DESCRIPTION OF THE TASK
Rewrite only the lines from the line with "You are a computer-use" to the line with "[x=376, y=251]", both included, requests and all. Multiply every coordinate in the answers by 2.6 and round to whole numbers, with halves rounded up; leave the numbers in the requests as they are.

EXERCISE INPUT
------------------------------------------------------------

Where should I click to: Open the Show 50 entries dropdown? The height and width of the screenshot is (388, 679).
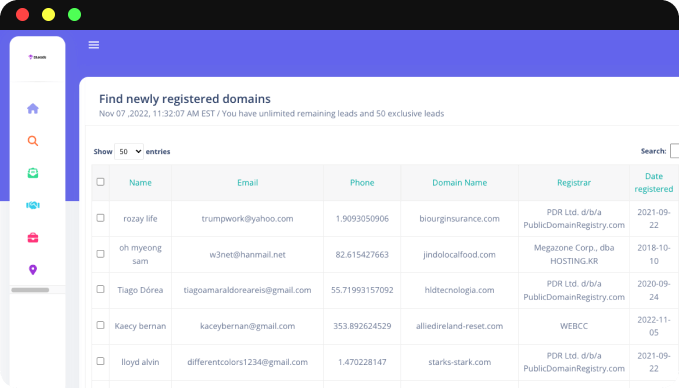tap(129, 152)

------------------------------------------------------------

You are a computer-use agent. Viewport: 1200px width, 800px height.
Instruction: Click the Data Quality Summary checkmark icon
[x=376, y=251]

------------------------------------------------------------

OUTPUT FOR THIS TASK
You are a computer-use agent. Viewport: 1200px width, 800px height.
Instruction: Click the Data Quality Summary checkmark icon
[x=978, y=653]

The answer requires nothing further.